Das Programm der Ruanda-Reise zeigt, auf welche Themen die neue Ministerin stattdessen setzt: Klimawandel, Digitalisierung, Frauenrechte. Schulze will in Ruanda unter anderem eine Klimapartnerschaft auf den Weg bringen und mit Entscheidungsträgerinnen über Ruandas Frauenpolitik sprechen.

Ersteres dürfte nicht nur in Ruanda gut ankommen. Afrika trägt zwar kaum zum weltweiten Klimawandel bei, leidet aber besonders unter den Folgen: Überflutungen, schwere Dürren oder Wüstenbildung werden nach Prognosen häufiger und härter. “Das ist ein riesiges Problem für einen Kontinent, der von der Landwirtschaft lebt. Ich hoffe, das Ministerium wird den Fokus nicht nur auf Klimaschutz legen, sondern afrikanische Länder vor allem bei der Anpassung an die Folgen des Klimawandels unterstützen”, sagt Experte Abimbola. 

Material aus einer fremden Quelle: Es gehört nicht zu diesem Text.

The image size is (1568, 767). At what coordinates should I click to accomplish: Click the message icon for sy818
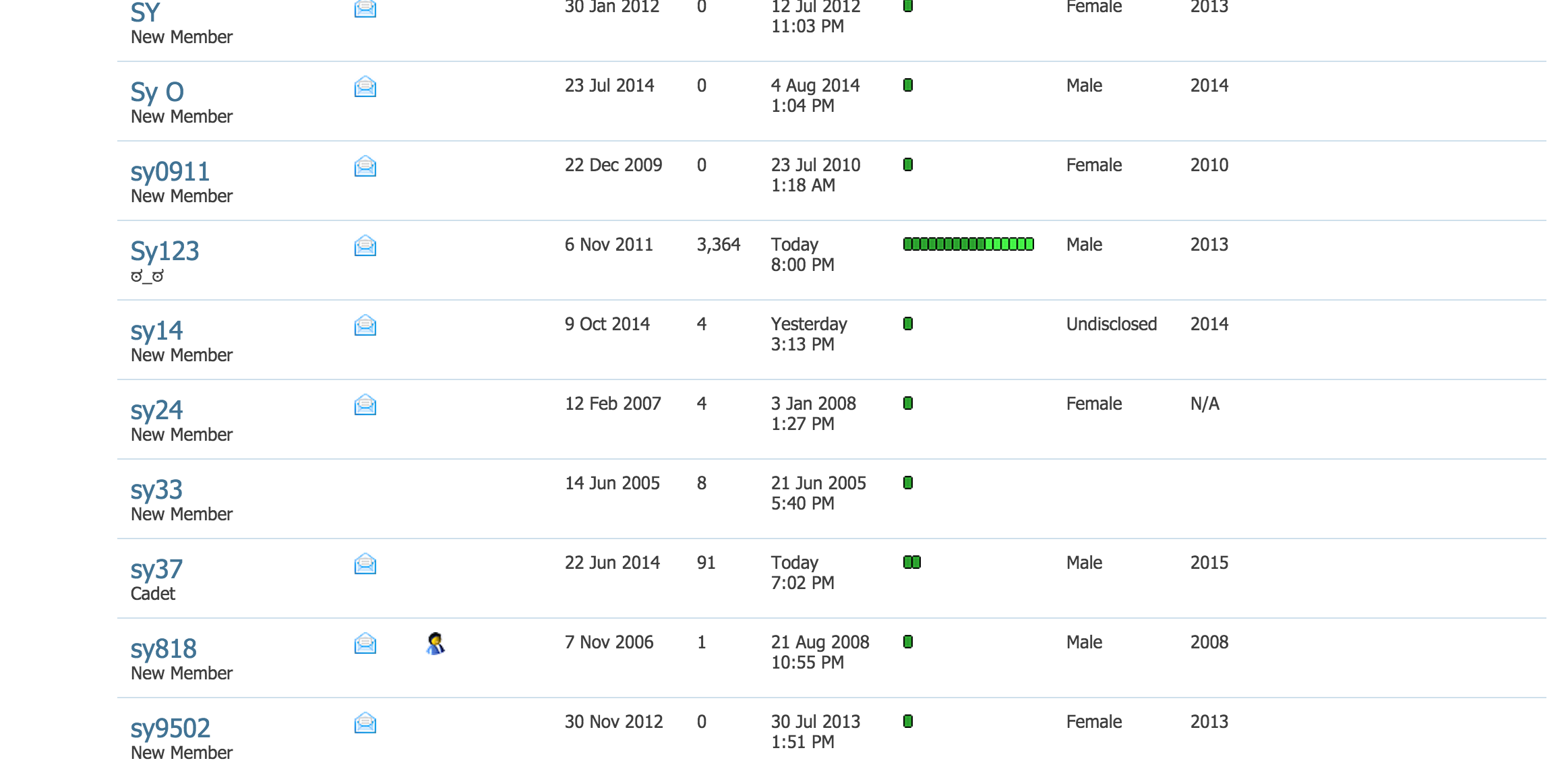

Beim Thema Frauenrechte droht dagegen Ärger. Im Koalitionsvertrag verpflichtet sich die Bundesregierung zu einer feministischen Außenpolitik. Analog dazu will die Entwicklungsministerin eine feministische Entwicklungspolitik einführen.

Für die Ministerin sind die Vorteile klar: “Wir wissen, dass wenn Frauen in Friedensprozessen beteiligt sind, die Ergebnisse besser sind”, sagte sie im DW-Interview. Ebenso müssten Frauen gleichberechtigt an allen gesellschaftlichen Prozessen teilhaben. Mädchen gingen nach der aktuellen Krise seltener zur Schule, was ebenfalls geändert werden müsse. Außerdem bräuchten Frauen gleiche Rechte, zum Beispiel beim Zugang zum Gesundheitssystem.

Noch gibt es kein Konzept, wie die feministische Entwicklungspolitik in der täglichen Arbeit umgesetzt werden soll. Doch Konflikte mit afrikanischen Regierungen sind wahrscheinlich. Grundsätzlich sei das Konzept sinnvoll, sagt Jann Lay vom GIGA-Institut in Hamburg, aber: “es ist ein Thema, das nicht mit allen Partnerländern ganz leicht zu behandeln sein wird, weil es von den Ländern selber vielleicht nicht als ein so schwerwiegendes Problem wahrgenommen wird.”

Im Gegenteil: Bei vielen afrikanischen Regierungen werden Themen wie Geschlechtergerechtigkeit, Homosexualität oder Gender zunehmend als Einmischung des Westens empfunden. Bis die neue Entwicklungspolitik Realität geworden ist, liegt vor Svenja Schulze noch jede Menge Arbeit.